[Pixel coordinate grounding data]

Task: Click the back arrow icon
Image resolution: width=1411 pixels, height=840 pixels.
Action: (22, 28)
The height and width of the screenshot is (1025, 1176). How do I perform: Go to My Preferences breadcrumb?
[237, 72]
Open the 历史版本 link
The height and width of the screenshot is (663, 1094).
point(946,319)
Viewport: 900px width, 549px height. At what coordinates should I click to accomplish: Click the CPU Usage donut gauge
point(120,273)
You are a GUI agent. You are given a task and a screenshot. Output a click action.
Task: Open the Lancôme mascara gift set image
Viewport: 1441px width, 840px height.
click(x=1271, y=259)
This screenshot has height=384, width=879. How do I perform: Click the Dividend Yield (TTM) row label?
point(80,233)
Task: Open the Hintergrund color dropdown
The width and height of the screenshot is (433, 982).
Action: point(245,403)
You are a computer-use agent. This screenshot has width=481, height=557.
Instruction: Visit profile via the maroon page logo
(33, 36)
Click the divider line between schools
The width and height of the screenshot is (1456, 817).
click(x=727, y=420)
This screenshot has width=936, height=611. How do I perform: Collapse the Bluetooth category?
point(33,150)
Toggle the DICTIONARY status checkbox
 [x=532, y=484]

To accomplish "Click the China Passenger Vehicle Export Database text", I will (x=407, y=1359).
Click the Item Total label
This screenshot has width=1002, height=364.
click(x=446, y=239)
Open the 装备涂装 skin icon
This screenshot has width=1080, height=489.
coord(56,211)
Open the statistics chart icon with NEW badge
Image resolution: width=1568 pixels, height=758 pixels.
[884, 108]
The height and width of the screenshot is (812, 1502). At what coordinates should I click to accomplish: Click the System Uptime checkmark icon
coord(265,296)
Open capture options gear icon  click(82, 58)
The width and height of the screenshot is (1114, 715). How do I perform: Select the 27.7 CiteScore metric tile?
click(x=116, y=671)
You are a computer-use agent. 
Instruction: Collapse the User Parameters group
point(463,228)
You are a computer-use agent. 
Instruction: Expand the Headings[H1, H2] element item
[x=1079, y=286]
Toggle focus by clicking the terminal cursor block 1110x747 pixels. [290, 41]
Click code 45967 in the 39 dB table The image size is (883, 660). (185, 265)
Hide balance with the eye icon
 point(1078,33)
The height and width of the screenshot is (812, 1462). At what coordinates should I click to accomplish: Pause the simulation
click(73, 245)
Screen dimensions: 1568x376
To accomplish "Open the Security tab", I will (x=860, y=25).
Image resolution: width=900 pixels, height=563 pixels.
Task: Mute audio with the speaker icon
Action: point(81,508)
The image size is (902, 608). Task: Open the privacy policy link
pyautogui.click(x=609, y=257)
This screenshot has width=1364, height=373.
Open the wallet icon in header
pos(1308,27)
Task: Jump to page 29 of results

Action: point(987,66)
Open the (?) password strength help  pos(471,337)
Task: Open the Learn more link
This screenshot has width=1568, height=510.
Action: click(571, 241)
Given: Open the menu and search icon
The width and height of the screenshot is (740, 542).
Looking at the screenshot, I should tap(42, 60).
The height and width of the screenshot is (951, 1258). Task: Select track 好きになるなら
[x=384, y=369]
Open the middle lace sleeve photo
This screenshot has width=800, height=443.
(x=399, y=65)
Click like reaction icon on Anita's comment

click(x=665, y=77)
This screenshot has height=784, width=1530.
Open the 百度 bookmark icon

◆ TASK INSTRUCTIONS ◆
Each of the records should be written out again, exactly as it reads.

◆ EXERCISE ANSWER ◆
Task: Click the back arrow icon
Image resolution: width=1411 pixels, height=840 pixels.
Action: (22, 28)
The height and width of the screenshot is (1025, 1176). How do I perform: Go to My Preferences breadcrumb?
[237, 72]
Open the 历史版本 link
The height and width of the screenshot is (663, 1094).
point(946,319)
Viewport: 900px width, 549px height. At what coordinates should I click to accomplish: Click the CPU Usage donut gauge
point(120,273)
You are a GUI agent. You are given a task and a screenshot. Output a click action.
Task: Open the Lancôme mascara gift set image
Viewport: 1441px width, 840px height.
click(x=1271, y=259)
This screenshot has height=384, width=879. How do I perform: Click the Dividend Yield (TTM) row label?
point(80,233)
Task: Open the Hintergrund color dropdown
The width and height of the screenshot is (433, 982).
Action: point(245,403)
You are a computer-use agent. This screenshot has width=481, height=557.
Instruction: Visit profile via the maroon page logo
(33, 36)
Click the divider line between schools
The width and height of the screenshot is (1456, 817).
click(x=727, y=420)
This screenshot has width=936, height=611. How do I perform: Collapse the Bluetooth category?
point(33,150)
Toggle the DICTIONARY status checkbox
 [x=532, y=484]

To accomplish "Click the China Passenger Vehicle Export Database text", I will (x=407, y=1359).
Click the Item Total label
This screenshot has width=1002, height=364.
click(x=446, y=239)
Open the 装备涂装 skin icon
This screenshot has width=1080, height=489.
coord(56,211)
Open the statistics chart icon with NEW badge
Image resolution: width=1568 pixels, height=758 pixels.
[884, 108]
The height and width of the screenshot is (812, 1502). At what coordinates should I click to accomplish: Click the System Uptime checkmark icon
coord(265,296)
Open capture options gear icon  click(82, 58)
The width and height of the screenshot is (1114, 715). How do I perform: Select the 27.7 CiteScore metric tile?
click(x=116, y=671)
You are a computer-use agent. 
Instruction: Collapse the User Parameters group
point(463,228)
You are a computer-use agent. 
Instruction: Expand the Headings[H1, H2] element item
[x=1079, y=286]
Toggle focus by clicking the terminal cursor block 1110x747 pixels. [290, 41]
Click code 45967 in the 39 dB table The image size is (883, 660). (185, 265)
Hide balance with the eye icon
 point(1078,33)
The height and width of the screenshot is (812, 1462). At what coordinates should I click to accomplish: Pause the simulation
click(73, 245)
Screen dimensions: 1568x376
To accomplish "Open the Security tab", I will (x=860, y=25).
Image resolution: width=900 pixels, height=563 pixels.
Task: Mute audio with the speaker icon
Action: point(81,508)
The image size is (902, 608). Task: Open the privacy policy link
pyautogui.click(x=609, y=257)
This screenshot has width=1364, height=373.
Open the wallet icon in header
pos(1308,27)
Task: Jump to page 29 of results

Action: point(987,66)
Open the (?) password strength help  pos(471,337)
Task: Open the Learn more link
This screenshot has width=1568, height=510.
Action: click(571, 241)
Given: Open the menu and search icon
The width and height of the screenshot is (740, 542).
Looking at the screenshot, I should tap(42, 60).
The height and width of the screenshot is (951, 1258). Task: Select track 好きになるなら
[x=384, y=369]
Open the middle lace sleeve photo
This screenshot has width=800, height=443.
(x=399, y=65)
Click like reaction icon on Anita's comment

click(x=665, y=77)
This screenshot has height=784, width=1530.
Open the 百度 bookmark icon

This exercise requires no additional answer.